I stopped by the Charlie’s Crepes storefront in Merchantville, NJ and the traveling stand at the Collingswood Farmers Market to learn more.
Crepes are a thin pancake, with your choice of filling. With the ability to use any combination of fillings, crepes can be sweet or savory. According to Charlie, “A crepe is whatever you want to put inside it.”
That’s where Charlie’s Crepes becomes more. Each recipe is crafted using local, seasonal, and incredibly fresh ingredients. Starting as a vendor at the Collingswood Farmers Market in 2015, Charlie has been able to build relationships with the market vendors and get access to all kinds of local produce.
It starts with the market. We have our standards on the menu, but other than that we use what we find seasonally at the market.
Some incredible combos of flavors, and where the ingredients are sourced from:
- Sherry Shallot Portobello Mushroom crepe with asiago cheese and garlic lime crema (mushrooms from Davidson Farms) – pictured below
- Garlic Scape Pesto Chicken (scapes from Savoie Farms)
- Roasted Ratatouille with whipped ricotta and goat cheese (squash from Viereck Farms)
- Cherry bruschetta compote with whipped ricotta and goat cheese (cherries from Fruitwood Farms)
- Cherry & Berry Pie with vanilla bean custard, butterscotch cookies, and whipped cream (cherries from Fruitwood Farms, plus raspberries and blueberries from Mood’s Farm)

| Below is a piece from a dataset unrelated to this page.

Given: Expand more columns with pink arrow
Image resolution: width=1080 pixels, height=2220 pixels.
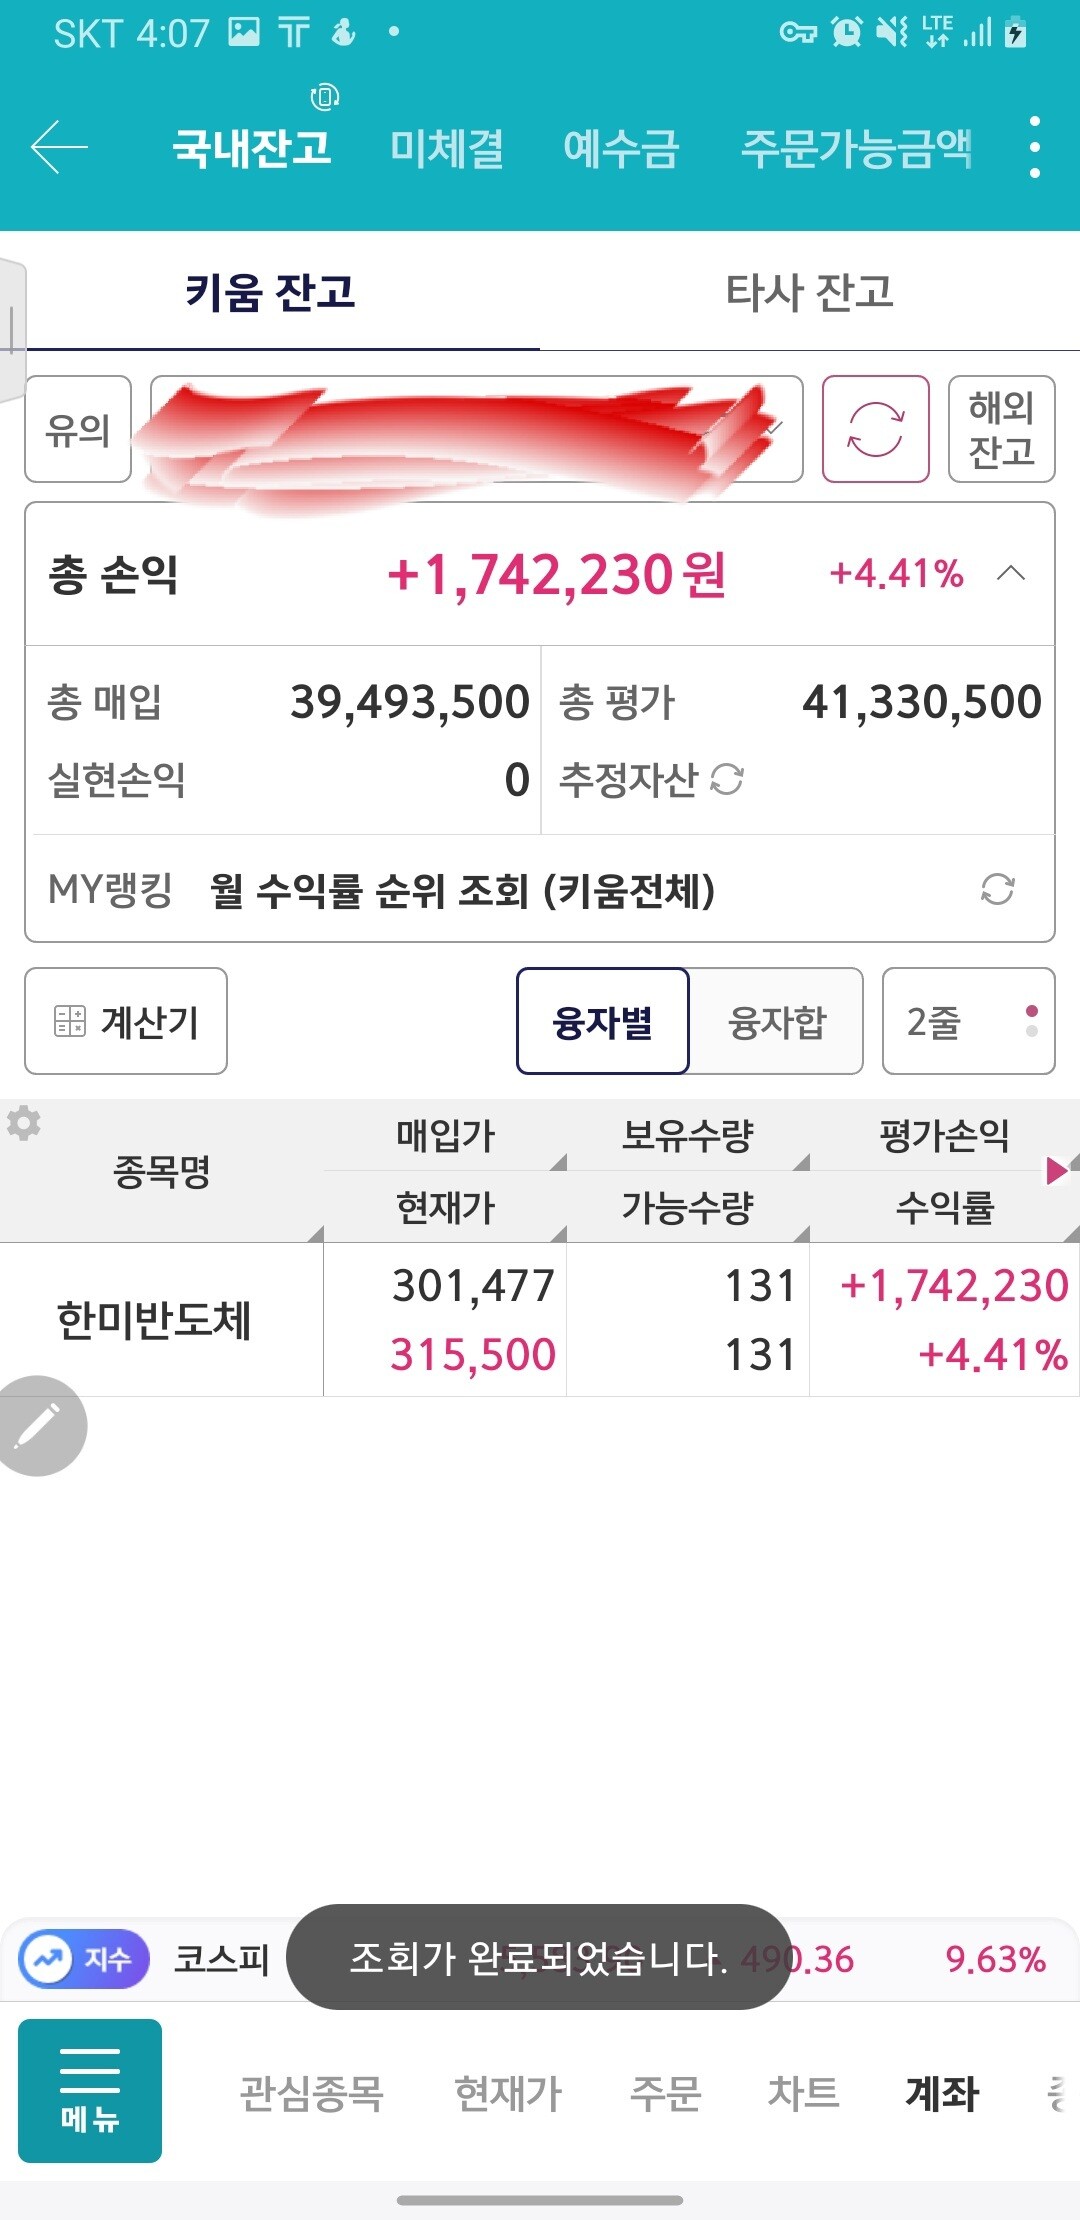Looking at the screenshot, I should (x=1056, y=1170).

The best part – all of these combinations are from within the last two weeks! There’s no limit to the number of combinations Charlie’s Crepes will come up with. Other recipes have included other great market finds: Hillacres Pride bacon, Buck Wild Bison, and Schober Farms peaches. According to Charlie, he and his wife “have a lot of fun using our imagination coming up with new dishes.”
Charlie got started making crepes after his honeymoon in France. During part of their trip, they stayed in a house outside of Normandy with a couple from the Netherlands, who taught him their grandmother’s crepe recipe. That recipe has been tweaked to become the tasty crepes he makes today.
You can find Charlie’s Crepes at the brick-and-mortar in Merchantville (they’re BYOB!) and with the crepe cart at the Collingswood Market on Saturday mornings.
At the crepe shop, you can get crepes to eat-in or to-go, plus enjoy local Boylan sodas, board games, an outdoor patio, and even live music.